━━━━━ ROWS ━━━━━

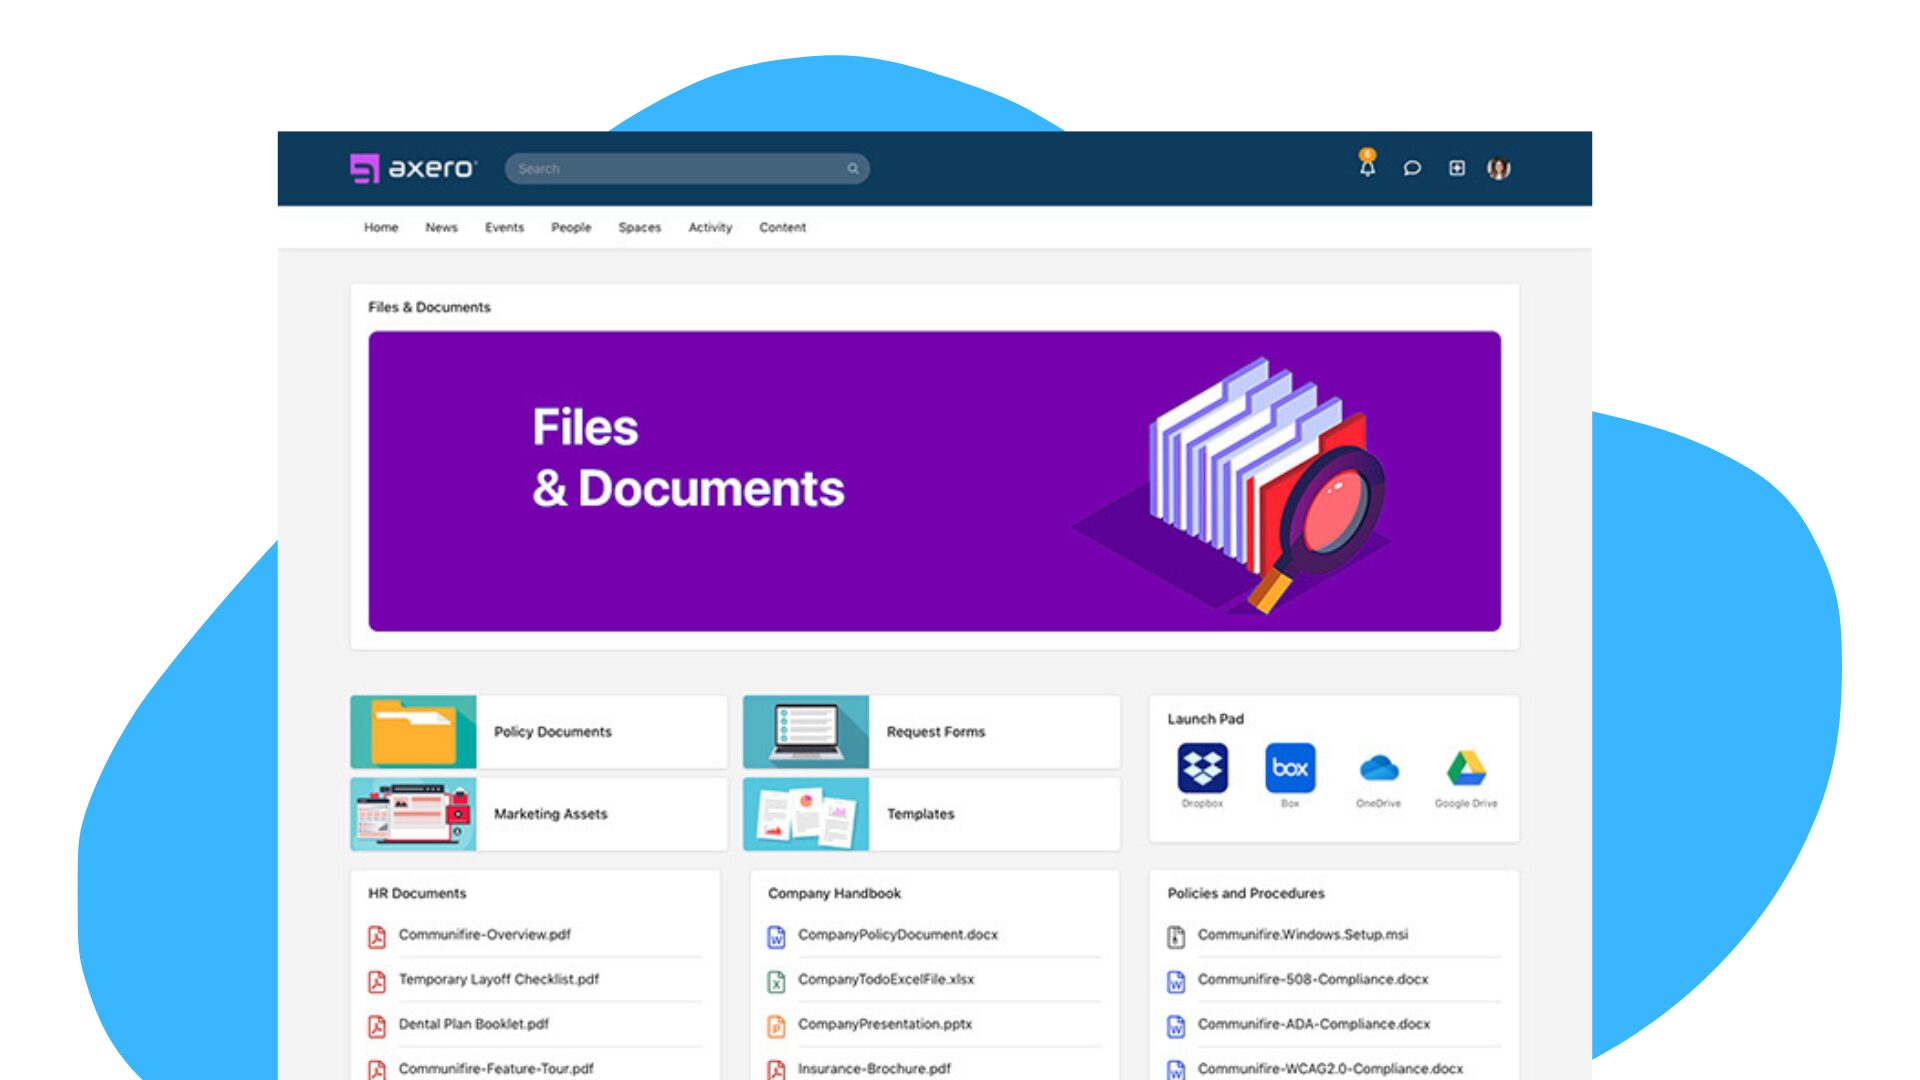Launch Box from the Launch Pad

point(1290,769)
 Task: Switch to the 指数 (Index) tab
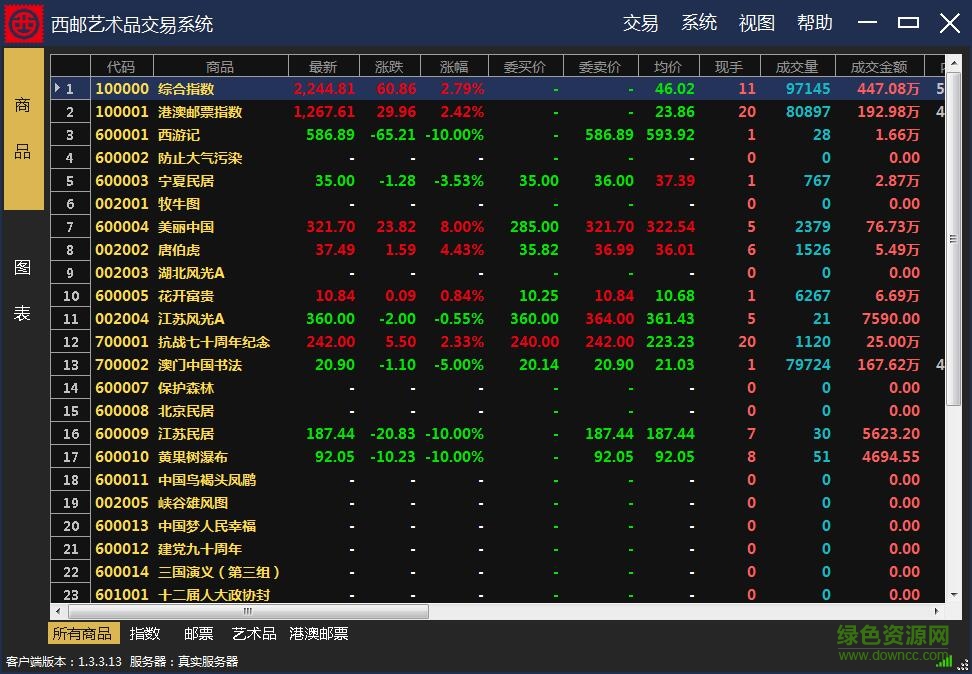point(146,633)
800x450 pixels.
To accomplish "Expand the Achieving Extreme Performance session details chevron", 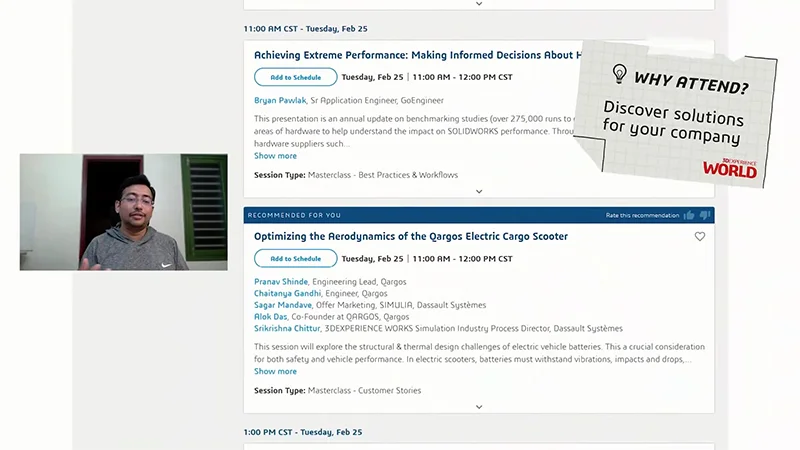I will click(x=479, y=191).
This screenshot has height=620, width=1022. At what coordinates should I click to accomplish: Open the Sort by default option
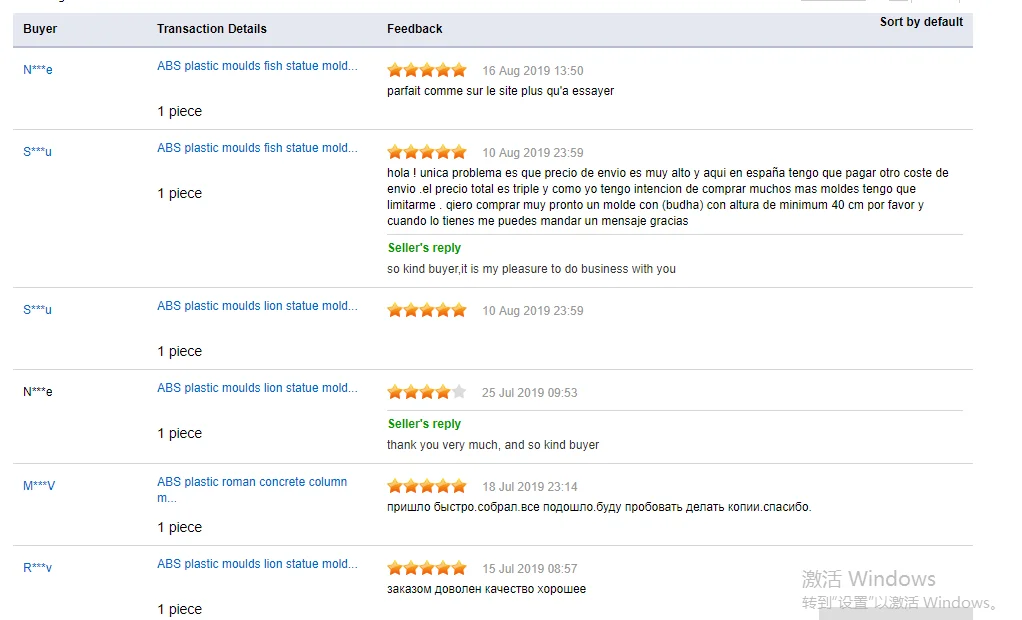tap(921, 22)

━━━━━

WHAT IS EXPECTED:
Please rewrite the rows as a JSON list of strings, one string per line and no blank lines, starting with the line that contains "This screenshot has" and continuing through the last row. Leave the pictures out of the answer.

FINAL RESULT:
[
  "This screenshot has height=620, width=1022. At what coordinates should I click to accomplish: Open the Sort by default option",
  "tap(921, 22)"
]